The nurse cleaned it all up, replaced the connectors and tubes and gave me the daunarubicin. Today it's kind of barfy; yesterday it didn't seem so much. Fortunately, there is only one more day of it.

I seem to be doing ok and I can even say to people "I might need a bone marrow transplant," but when Dr. Hill talks about finding out in the next 2-4 days if I do or not, I feel my stomach drop out just like on a roller coaster. I keep reminding myself that I don't have to deal with that today and I can't effect it by worrying about it at all. That helps.

The expression "take yourself by the hand, Mary," comes to mind.

'Til tomorrow.

Sunday, June 17, 2012

Day 1

so, we'll try this for ease of communication.

It's actually been really fascinating to watch my emotional state. I found out on Thursday that I might have leukemia, found out on Friday that I do have leukemia and started chemo on Sunday (today, day 1).

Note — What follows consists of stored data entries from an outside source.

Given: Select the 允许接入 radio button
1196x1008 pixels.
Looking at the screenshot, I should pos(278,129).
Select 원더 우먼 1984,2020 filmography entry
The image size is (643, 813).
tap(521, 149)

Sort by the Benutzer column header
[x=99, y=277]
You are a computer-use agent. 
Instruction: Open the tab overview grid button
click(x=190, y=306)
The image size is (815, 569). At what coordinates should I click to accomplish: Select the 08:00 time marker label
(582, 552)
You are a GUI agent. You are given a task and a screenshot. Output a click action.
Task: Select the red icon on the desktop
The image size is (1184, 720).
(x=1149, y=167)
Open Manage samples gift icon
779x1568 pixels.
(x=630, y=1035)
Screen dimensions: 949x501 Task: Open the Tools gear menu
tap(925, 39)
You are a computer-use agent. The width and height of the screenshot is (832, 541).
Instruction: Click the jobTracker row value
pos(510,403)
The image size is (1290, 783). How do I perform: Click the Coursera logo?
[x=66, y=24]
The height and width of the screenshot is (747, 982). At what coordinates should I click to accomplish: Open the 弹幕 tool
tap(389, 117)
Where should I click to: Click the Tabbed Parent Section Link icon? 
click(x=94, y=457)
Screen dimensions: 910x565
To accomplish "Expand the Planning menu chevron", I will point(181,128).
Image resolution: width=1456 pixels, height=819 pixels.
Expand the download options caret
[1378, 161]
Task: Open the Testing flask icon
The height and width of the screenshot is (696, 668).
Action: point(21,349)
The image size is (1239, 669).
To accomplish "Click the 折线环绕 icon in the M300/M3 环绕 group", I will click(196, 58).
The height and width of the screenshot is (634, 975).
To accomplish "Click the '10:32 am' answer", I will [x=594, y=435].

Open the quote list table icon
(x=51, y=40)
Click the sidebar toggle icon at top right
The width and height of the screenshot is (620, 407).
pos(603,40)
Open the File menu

Prior to starting chemo, I was in denial. I did not have leukemia and Dr Hill would come in any minute and say, "you're right; it's a med reaction and a lab error and we've fired that tech and you can just go home now. sorry you cut your hair and, here, let me take that PICC out." I thought when the nurse gave me chemo and I really couldn't use that denial any more that it would be a terrible moment for me, but it turned out to be ok.

My friends Eva and John came over and since they didn't know "my story" I told it to them. Awhile into it, the nurse came in to give chemo and I made a joke about her not having to give it, but by then I had gone through enough of my life story with John and Eva to really feel like I could do this; I had actually already done a lot of hard things and come out on the other end OK so really, this was just another thing. A nuisance and a big thing, but it was really doable. Look at all the other stuff I had done. Go, do.

After John and Eva left, I talked briefly with Terry and got ready for bed. Then my phone rang and it was Terry Bogs (brother number 2 for those of you not acquainted with the clan--same name as my husband for maximum confusion). I was so happy he called.

Went to bed and I may have napped briefly, but then woke up thinking to myself as I heard my chemo pump whirring softly. "o, my wonderful chemo, thank you. here's a little bit of love to ride in on every drop." Then I woke up fully and said, wow! is that 180 or what!

I felt intermittently achey from time to time and briefly like I had a little increase in temp (like 99.5 ish). It has been really pleasant not to be visited by these for a couple of days. I immediately decided that was all the leukemic cells dying and spitting out their cytokines so look, the chemo is already effective (against the leukemia that I was sure I didn't have 12 hours before--I am so wonderfully flexible mentally). That passed after about half an hour and now I feel pretty darned good again. Although the citaribine does taste very faintly of garlic and salt to me. The good thing is that makes me drink more water.

Here are my counts for today:
visitors: 4
wbc 1.6 no circulating blasts today which I think means my most excellent native immune system has finally gotten off its butt and is spontaneously killing off the leukemia. My fellow tells me that, no, it means that I am well hydrated and they're more diluted. My BUN went from 7 to 5 so maybe, but I prefer my scenario.
hgb 9.9 (further evidence for dilution)
plt 137 (further evidence for dilution--both down a bit)
ANC 210.
All in all, I am satisfied with these labs for a start and hopeful that tomorrow will be as good as today.